This, however, contrasted previous studies in plants, where TE methylation and nearby host gene expression were negatively correlated (Hollister and Gaut 2009; Eichten et al. 2012; Wang et al. 2013; Diez et al. 2014). In O. sativa, Zhang et al. (2015) found weak but significantly positive correlation between host gene expression and distance to nearest TE, suggesting TEs have negative effect on nearby host gene expression. However, our study was mainly focused on class I LTR-RTs while Zhang et al. (2015) reported results from both class I RTs and class II DNA transposons. Given that higher proportion of class II, DNA transposons are found nearer host genes (Bureau and Wessler 1994; Zhang et al. 2015; Wicker et al. 2016), DNA transposons may have methylation spreading with stronger effects on nearby host gene expression. In addition, host genes with TEs inserted within the gene had the largest reduction in gene expression (Zhang et al. 2015), suggesting TEs inserted within the host gene has the strongest effect on its expression.

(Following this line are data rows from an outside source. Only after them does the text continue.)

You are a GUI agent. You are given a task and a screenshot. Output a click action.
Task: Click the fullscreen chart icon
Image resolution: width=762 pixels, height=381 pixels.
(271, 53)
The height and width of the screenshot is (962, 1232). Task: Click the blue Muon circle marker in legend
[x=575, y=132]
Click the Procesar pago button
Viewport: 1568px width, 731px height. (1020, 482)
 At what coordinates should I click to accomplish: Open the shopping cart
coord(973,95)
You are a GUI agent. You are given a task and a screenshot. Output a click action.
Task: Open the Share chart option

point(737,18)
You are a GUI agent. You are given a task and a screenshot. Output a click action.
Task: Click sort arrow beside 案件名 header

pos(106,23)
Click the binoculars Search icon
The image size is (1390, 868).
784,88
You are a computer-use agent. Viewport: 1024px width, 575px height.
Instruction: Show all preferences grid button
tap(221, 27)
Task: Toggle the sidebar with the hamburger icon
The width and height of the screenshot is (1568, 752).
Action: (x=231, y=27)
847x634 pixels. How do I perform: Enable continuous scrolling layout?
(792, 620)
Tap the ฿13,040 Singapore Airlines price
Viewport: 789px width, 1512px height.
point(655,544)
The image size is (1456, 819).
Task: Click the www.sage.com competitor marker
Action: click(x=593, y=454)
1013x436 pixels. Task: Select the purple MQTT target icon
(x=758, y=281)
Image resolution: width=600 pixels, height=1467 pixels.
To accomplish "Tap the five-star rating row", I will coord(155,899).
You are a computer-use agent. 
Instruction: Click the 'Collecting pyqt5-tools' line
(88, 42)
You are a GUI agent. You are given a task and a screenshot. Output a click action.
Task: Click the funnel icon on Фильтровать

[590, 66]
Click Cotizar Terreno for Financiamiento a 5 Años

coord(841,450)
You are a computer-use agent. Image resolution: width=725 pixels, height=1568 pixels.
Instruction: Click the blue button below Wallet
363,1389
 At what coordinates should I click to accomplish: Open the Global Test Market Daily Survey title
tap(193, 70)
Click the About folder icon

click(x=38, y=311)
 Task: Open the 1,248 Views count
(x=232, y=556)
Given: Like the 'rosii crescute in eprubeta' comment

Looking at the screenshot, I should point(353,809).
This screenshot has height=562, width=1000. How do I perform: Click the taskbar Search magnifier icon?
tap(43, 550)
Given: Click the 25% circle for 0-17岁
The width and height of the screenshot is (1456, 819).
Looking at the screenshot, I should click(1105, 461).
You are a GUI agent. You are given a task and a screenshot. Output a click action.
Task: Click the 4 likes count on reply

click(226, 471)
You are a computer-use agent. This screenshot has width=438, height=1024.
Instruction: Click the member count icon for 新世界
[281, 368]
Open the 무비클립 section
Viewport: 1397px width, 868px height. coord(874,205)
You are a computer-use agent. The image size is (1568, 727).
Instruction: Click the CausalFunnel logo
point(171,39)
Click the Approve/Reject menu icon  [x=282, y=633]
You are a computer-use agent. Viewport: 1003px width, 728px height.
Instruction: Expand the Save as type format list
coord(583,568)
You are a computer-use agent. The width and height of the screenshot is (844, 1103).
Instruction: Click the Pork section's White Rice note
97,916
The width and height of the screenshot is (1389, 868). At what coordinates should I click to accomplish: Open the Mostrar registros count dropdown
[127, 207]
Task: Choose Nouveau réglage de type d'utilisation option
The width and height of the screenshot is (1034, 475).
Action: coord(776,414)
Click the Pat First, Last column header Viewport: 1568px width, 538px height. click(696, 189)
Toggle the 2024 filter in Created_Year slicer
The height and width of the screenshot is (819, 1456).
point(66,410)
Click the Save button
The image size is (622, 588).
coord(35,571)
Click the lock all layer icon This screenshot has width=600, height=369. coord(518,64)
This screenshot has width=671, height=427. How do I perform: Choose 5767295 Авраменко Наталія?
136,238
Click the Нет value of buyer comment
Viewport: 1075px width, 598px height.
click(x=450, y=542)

On the other hand, Zhang et al. (2015) had measured gene expression from a single genome, comparing expression from genes with and without a TE nearby. Hence, it is equally possible that the positive correlation between host gene expression and distance to nearby TE can be interpreted as an insertion bias of TEs to transpose near host genes with low gene expression. We note, however, our study was mainly based on a single tissue sample (6-week-old mature leaf) and comparing gene expression between two individuals that have or do not have an LTR-RT nearby. Thus, there is an issue of power that has affected our gene expression analysis, and the lack of methylation spreading caused gene expression effect may be due to a sampling bias. Here, a necessary future work would be to examine the population frequency of each TE and infer the strength of selection against each element. This would then be compared with the epigenome of multiple individuals to differentiate whether host selection on the levels of TE mediated epigenetic marks shape the TE frequency, or if there is a transposition bias of TEs favoring specific host epigenetic environment (Lee and Karpen 2017).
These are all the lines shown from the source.